Description of the task:
Can you copy the records below line for line, leaving out the pictures?

The data:
______

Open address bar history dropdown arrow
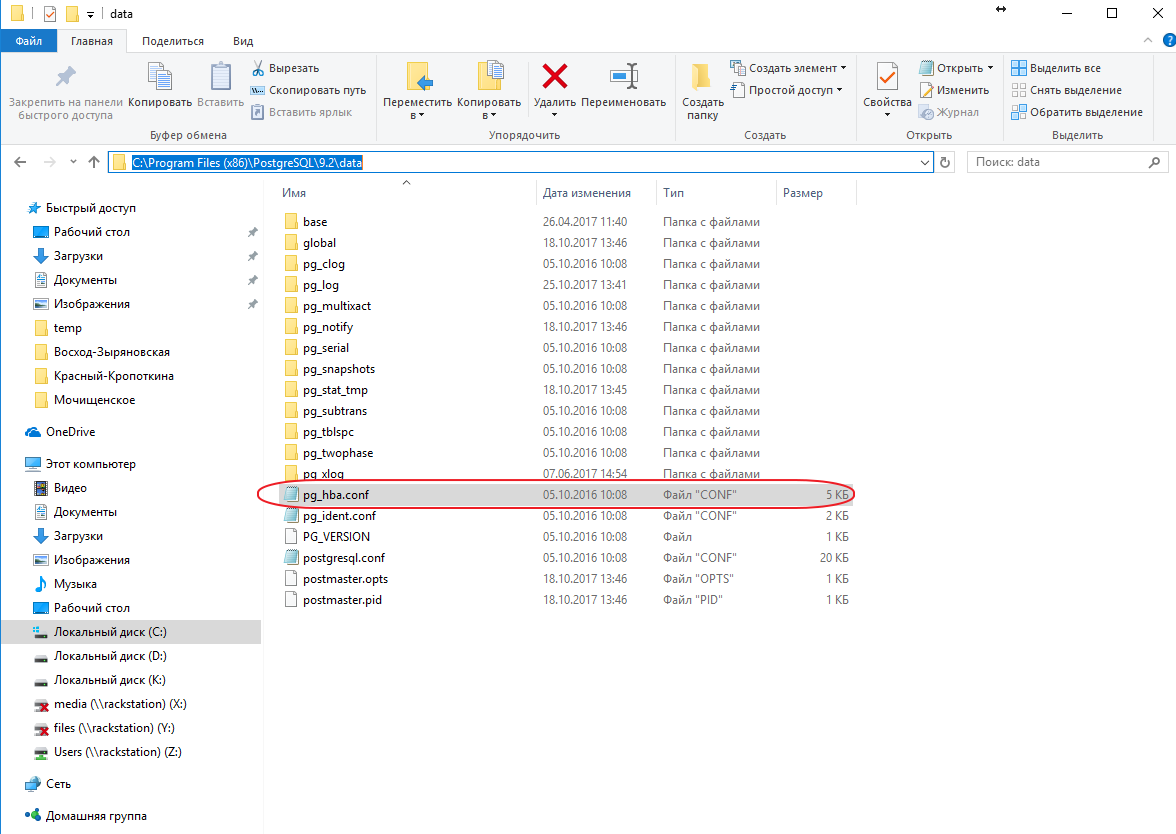Image resolution: width=1176 pixels, height=834 pixels. click(x=924, y=162)
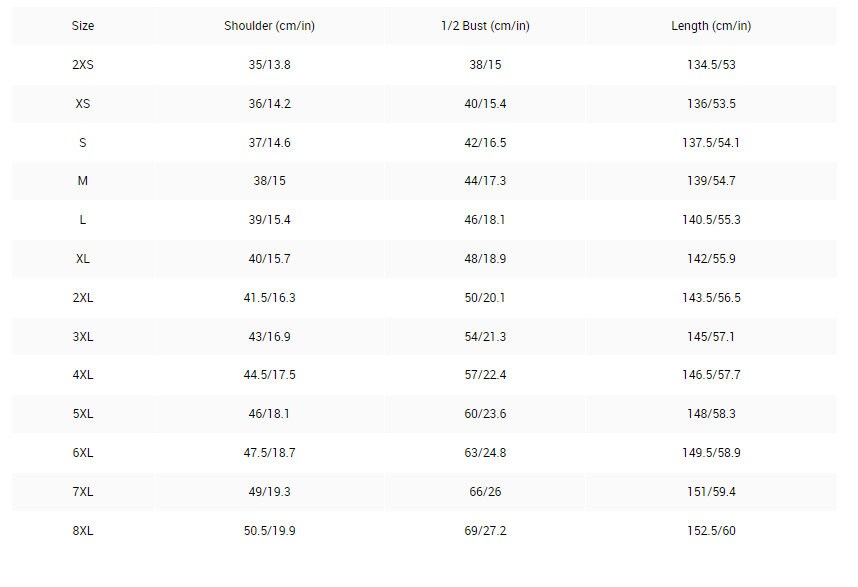Select the 2XS size row label
858x587 pixels.
coord(83,65)
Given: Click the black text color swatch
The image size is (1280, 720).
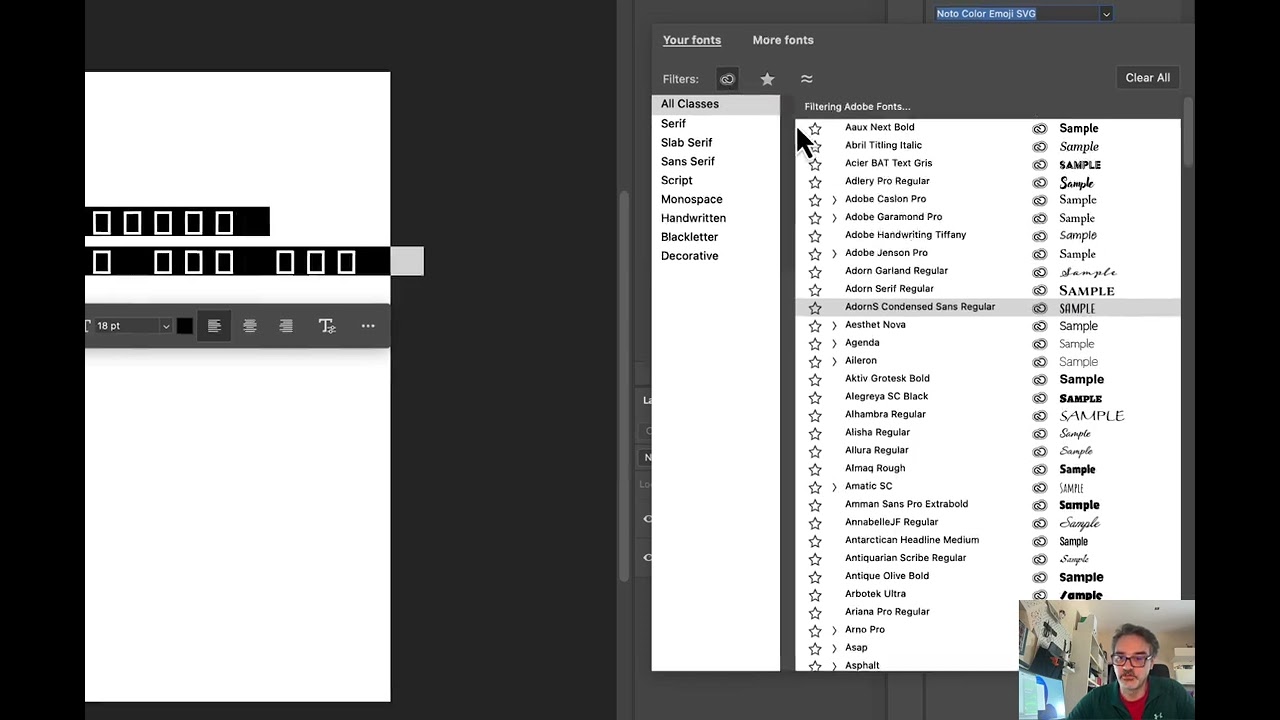Looking at the screenshot, I should pos(185,326).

______

The completed task:
Open address bar history dropdown arrow
Image resolution: width=1176 pixels, height=834 pixels. click(x=924, y=162)
Select the 2XS size row label
858x587 pixels.
coord(83,65)
Given: Click the black text color swatch
The image size is (1280, 720).
Looking at the screenshot, I should pos(185,326).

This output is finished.